Altered States
Gallery Hours
Tu–Sa: 11 am–5 pm: Su&M: closed
In 1966, Vancouver-based artist Jim Breukelman photographed patrons at a diner in Pawtuket, Rhode Island, over an extended period of time. The diner, located in an industrial area, was frequented by factory workers and truckers. At the time, Breukelman was completing his degree at the Rhode Island School of Design, and he noted that his generation leaned toward the counterculture end of the spectrum, while the people who ate at the diner did not. Breukelman observed that different groups would gather throughout the day depending on their place in the hierarchy at the nearby plants—labourers in the morning, followed by managers, and so on. In 1999, Breukelman revisited this series, transforming it into an artist book in which he printed images onto pages using a T-shirt transfer technique. The pages in the book are contained in a case that resembles the Formica counter at the diner.

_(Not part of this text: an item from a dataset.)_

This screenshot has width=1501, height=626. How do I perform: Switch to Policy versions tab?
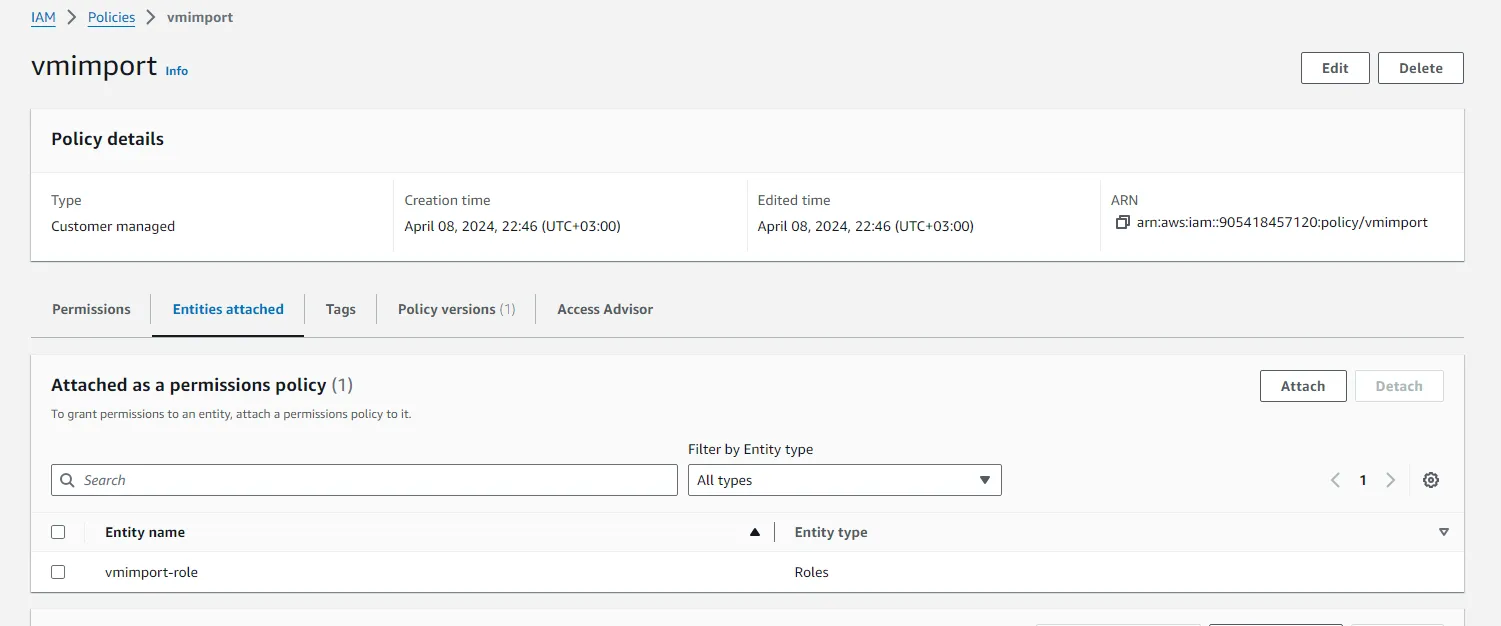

In this exhibition, Breukelman revisits the diner series once again, installed alongside three, more recent series of photographs, called After Life, Mesocosm, and Planted Life. While to some people these works and those of the diner series may seem politically charged, Breukelman asserts that they are instead born out of curiosity and are apolitical: “Each begins with the unexpected discovery of evidence showing how humankind’s ideas about nature eventually manifest themselves physically in the world.”